Dans la phase précalligraphique, l’enfant de 5 à 7 ans tient fermement son crayon et le déplace par reptation, en pliant les doigts mais sans détacher la main de la feuille. Sa tête est très proche de la feuille et s’il doit recopier un texte, il fait de très fréquents allers-retours entre le modèle et sa copie, ce qui montre la concentration dont il doit faire preuve pour cet exercice. La feuille est placée face à l’enfant, et ne penche pas.

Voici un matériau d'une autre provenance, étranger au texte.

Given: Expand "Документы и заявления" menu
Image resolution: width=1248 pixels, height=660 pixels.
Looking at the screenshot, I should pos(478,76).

Dans la phase calligraphique, l’enfant de 8 à 9 ans assouplit sa posture. Les articulations se détendent, la tête et le tronc se redresse, et le crayon n’est plus tenu à pleine main. La feuille se déplace progressivement du côté opposé à la latéralité de l’enfant : un droitier placera donc sa feuille légèrement à sa gauche, et non face à lui. En même temps, la feuille est de plus en plus penchée, et finit par faire un angle moyen de 25 % avec le bord latéral de la table.

La phase post-calligraphique qui débute vers 10 ans est à la fois la continuation de la phase précédente (souplesse accrue, etc.) et la première étape où l’écriture se personnalise. L’écriture fut d’abord dessin (phase pré-calligraphique), puis copie presque conforme des lettres type (phase calligraphique), mais elle se dégrade maintenant en se personnalisant.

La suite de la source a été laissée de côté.